PAGE.
*****

Opinion
No. ED73874
January 26, 1999 [Corrected Opinion: February 23, 1999]
Appeal from Missouri Circuit Court of the St. Louis County; Hon. Louis M. Kohn, Judge.
John F. Padberg, 200 N. Broadway, Suite 700, Gregory T. Mueller (co-counsel), St. Louis, MO 63102, for appellant.
James Ray Hicks, (Dorothy Fortune Leslie), 333 S. Kirkwood Rd., Ste. 303, St. Louis, MO 63122-6161, David L. Zwart, (Est. of William J. Stephenson), 200 N. Broadway, Ste. 700, St. Louis, MO 63102-2730, William G. Jochens, 1800 Equitable Building, 10 S. Broadway, St. Louis, MO 63102, John W. Moticka (co-counsel), (Little Sisters of the Poor), 10 S. Broadway, Ste. 2000, St. Louis, MO 63102, Patricia Kurtz (pro se), 7327 Devonshire Ave., Shrewsbury, MO 63119, Martin Fortune (pro se), 140 Cottage Ave., Webster Groves, MO 63119, Frances Yashuk (pro se), 111 East Woodbine Ave., #404, Kirkwood, MO 63122, Sr. Suzanne Hornung (pro se), Sacta Marie e Ripa, Mother House, 320 East Ripa Ave., St. Louis, MO 63125, Mrs. Norma Stephenson, 3617 Diamond Head Drive, St. Louis, MO 63125, for respondents.
Mary K. Hoff, P.J., Mary Rhodes Russell, J., concurring, Gary M. Gaertner, J., (separate opinion) dissenting.
Norma Stephenson ("wife") appeals the order of the probate court denying her petition for declaratory judgment seeking to be declared an omitted spouse pursuant to section 474.235 RSMo 1994. We reverse.
All further statutory references are to RSMo 1994 unless otherwise indicated.
William Stephenson ("husband") executed a will on December 15, 1988. He had been a widower for 21 months and had not remarried. Therein, he bequeathed the following: $40,000 and a car to his "friend, Norma Weidman"; $15,000 to each a sister, a brother, two former sisters-in-law, and a former brother-in-law; $5,000 to another sister-in-law; $10,000 to a friend; and his personal effects to a charity. The residuary was to be divided among several other charities and similar organizations. Husband's attorney, David Zwart ("attorney"), and wife were named co-personal representatives. The total value of husband's estate was approximately $450,000 when he executed the will, but was inventoried at $1.1 million at his death.

*****

RECORDED INFORMATION.
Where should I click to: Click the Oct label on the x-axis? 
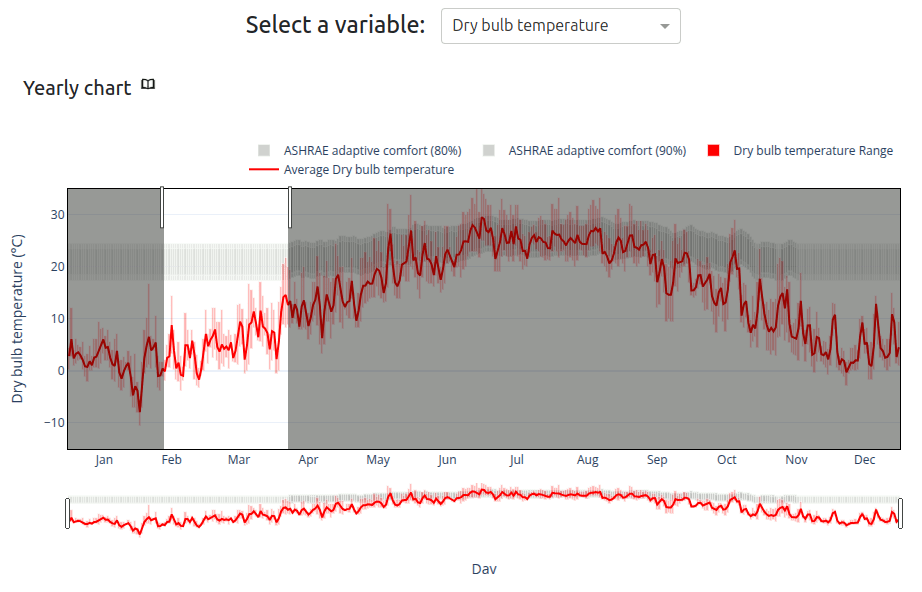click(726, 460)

*****

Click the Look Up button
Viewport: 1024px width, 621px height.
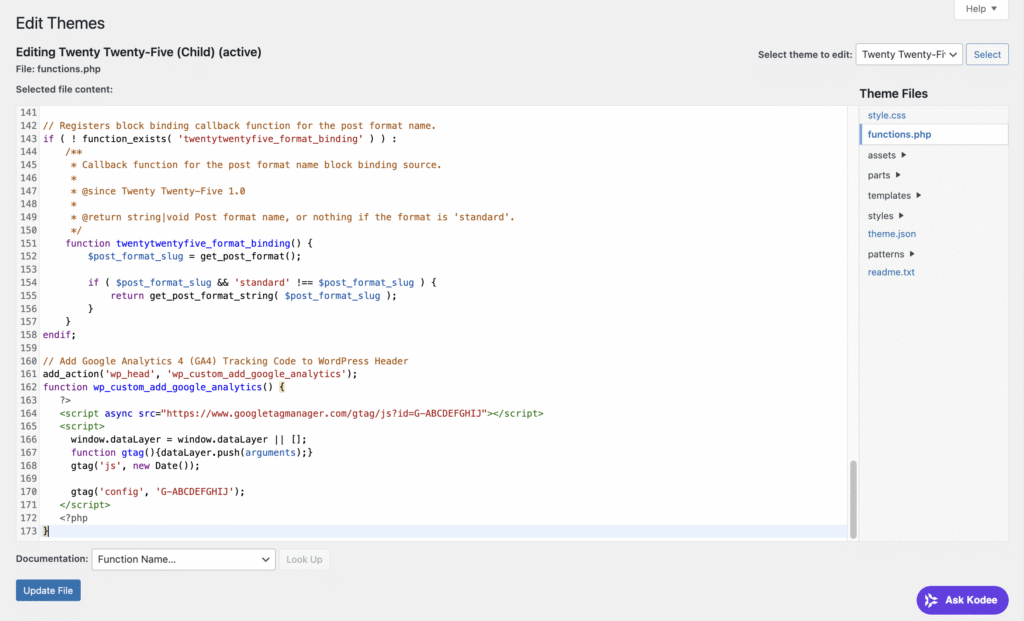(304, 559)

*****

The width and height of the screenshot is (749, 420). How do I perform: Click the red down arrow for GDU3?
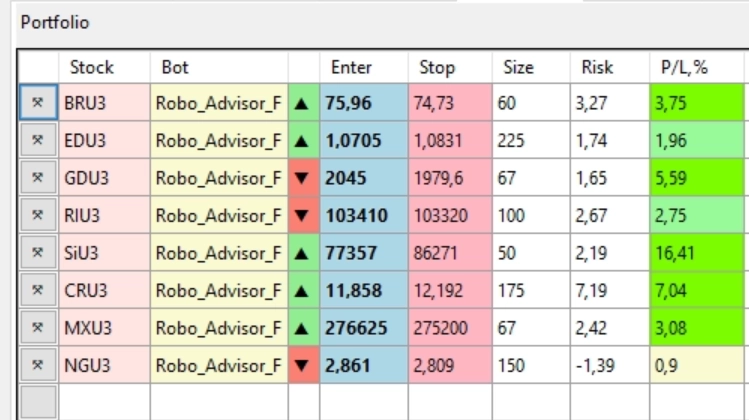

*****

REQUIRED ACTIONS.
1. Answer these from the court opinion on the omitted-spouse appeal:
(a) Under which statute did Norma Stephenson seek to be declared an omitted spouse?
(b) On what date did William Stephenson execute his will?
(c) Who were named co-personal representatives in the will?
2. Render this sentence from the court opinion on the omitted-spouse appeal in Spanish: "He had been a widower for 21 months and had not remarried."
3. Carry on the court opinion on the omitted-spouse appeal from its last sentence.

RESPONSE LIST.
1.
(a) Section 474.235 RSMo 1994.
(b) December 15, 1988.
(c) Husband's attorney, David Zwart, and wife (Norma Stephenson).

2. Llevaba 21 meses viudo y no se había vuelto a casar.

3.
Weidman is wife's former surname.
Eight years after writing the will, husband and wife married in May 1996. He made no changes to his will after his marriage to wife. Husband died of a heart attack three months after the marriage.
Wife filed her petition for declaratory judgment in probate court, seeking to be declared an omitted spouse. A hearing was held at which wife, husband's attorney, and two beneficiaries, who were relatives, testified. One other beneficiary gave an unsworn statement. The court, on the request of wife, declined to render a judgment for seven days in order to give the parties an opportunity to reach a settlement. During the interim, the charities filed objections to wife's petition. A hearing was held on these objections, but no additional witnesses testified. Two beneficiaries, however, gave unsworn statements. The probate court denied wife's petition, stating she had not met her burden of proof that the bequest to her was not made in contemplation of marriage. This appeal followed.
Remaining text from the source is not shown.